The study "clearly illustrates that the federal government must change either its immigration policies or its funding priorities and remove this unfair burden from the backs of Floridians," Democrat Gov. Lawton Chiles said in a letter to members of the state legislature.

But, the first line of the federal reply to the Florida complaint showed the regard in which the government holds the complaint.

"The flimsy nature of [Florida's] complaint in this case is best illustrated by the lengths to which they must go in their brief, both literally and logically, and the absence of any authority sanctioning the novel and unprecedented claims they advance," the Justice Department said in its motion.

"This is a political suit, not a lawsuit," UCLA's Varat said.
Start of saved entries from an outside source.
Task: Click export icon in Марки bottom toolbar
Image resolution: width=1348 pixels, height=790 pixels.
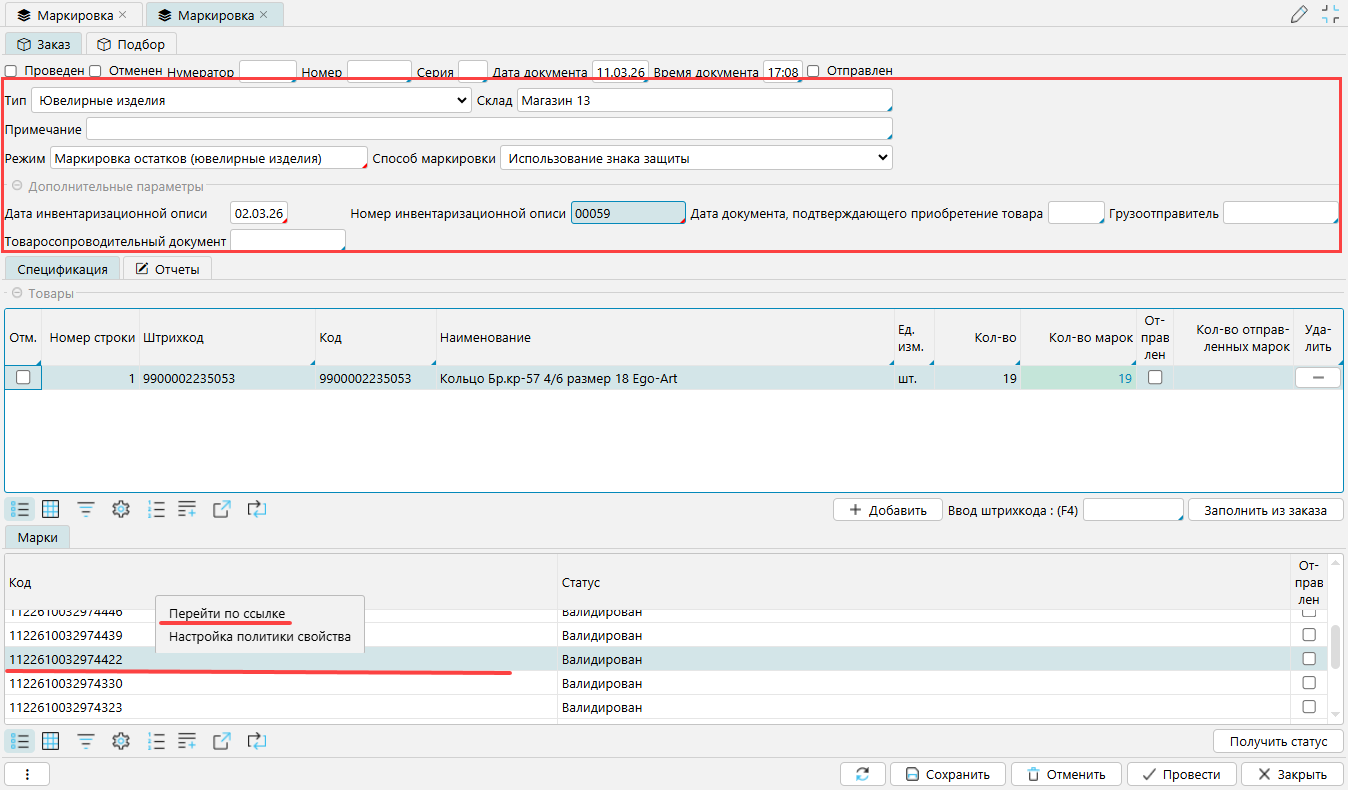Action: (222, 741)
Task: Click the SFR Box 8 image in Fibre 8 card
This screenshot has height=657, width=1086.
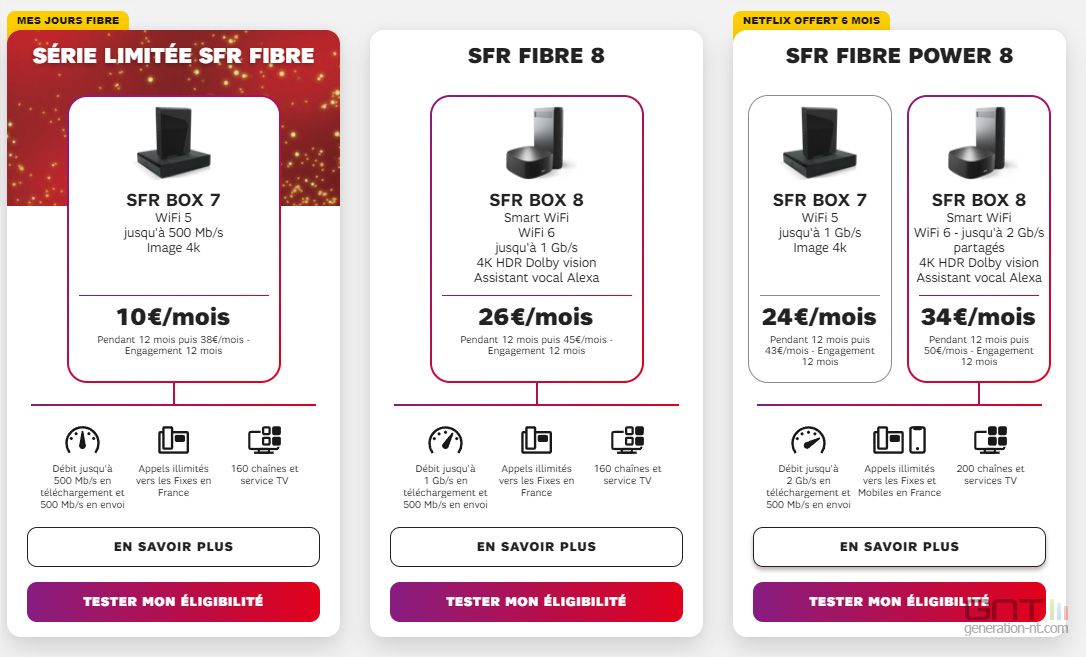Action: coord(537,142)
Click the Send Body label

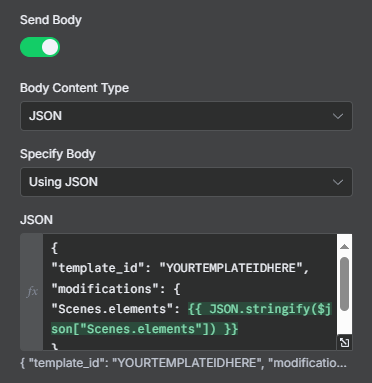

As far as the prospects of the suits' advancing through the courts, Varat said, "I think there's a good chance" the lawsuits will be dismissed outright, although "I'm sure those governors hope it's after the election and not before. I don't think they really expect to win."

Four of the five governors involved in the suits are up for re-election in November. New Jersey will elect its next governor in 1997.

Texas filed suit Aug. 3 and asked for reimbursement for a six-year period totaling more than $5 billion. The suit alleges "that the federal government has violated its constitutional responsibility to control immigration and to bear the financial costs of its immigration policies," according to a press release from the state attorney general's office.

Unlike California, the other states filing complaints are asking for a combined reimbursement for corrections and incarceration, public education, health care, and social services.

Kevin Herglotz, a spokesman in California Republican Gov. Pete Wilson's office, said the state is considering a third lawsuit dealing with reimbursement for education costs.

"We're in a crisis situation here," Herglotz said referring to California's finances.

The Washington Legal Foundation, a nonprofit public interest law and policy center, filed a friend-of-the-court brief in the Florida case on behalf of about 41 members of the U.S. Congress.

The brief was filed because of the "inadequate enforcement of federal immigration laws, which has long imposed a servere financial burden upon the legal residents of the states," according to the brief.

The lawsuits are "definitely on the cutting edge," said David A. Price, president for litigation affairs at the Washington Legal Foundation.

"It's true that sometimes brandnew legal theories or constitutional theories take hold, but this would be quite a novelty, quite against the tide of modern decisions," UCLA's Karst said.

"It will be an uphill battle for the states," and they will have to lay out an "airtight legal case" before the federal courts will grant that kind of money, Price said.

But, he said, if you look at the facts, "it's hard to avoid the conclusion" that the federal government owes the states for a failed immigration policy."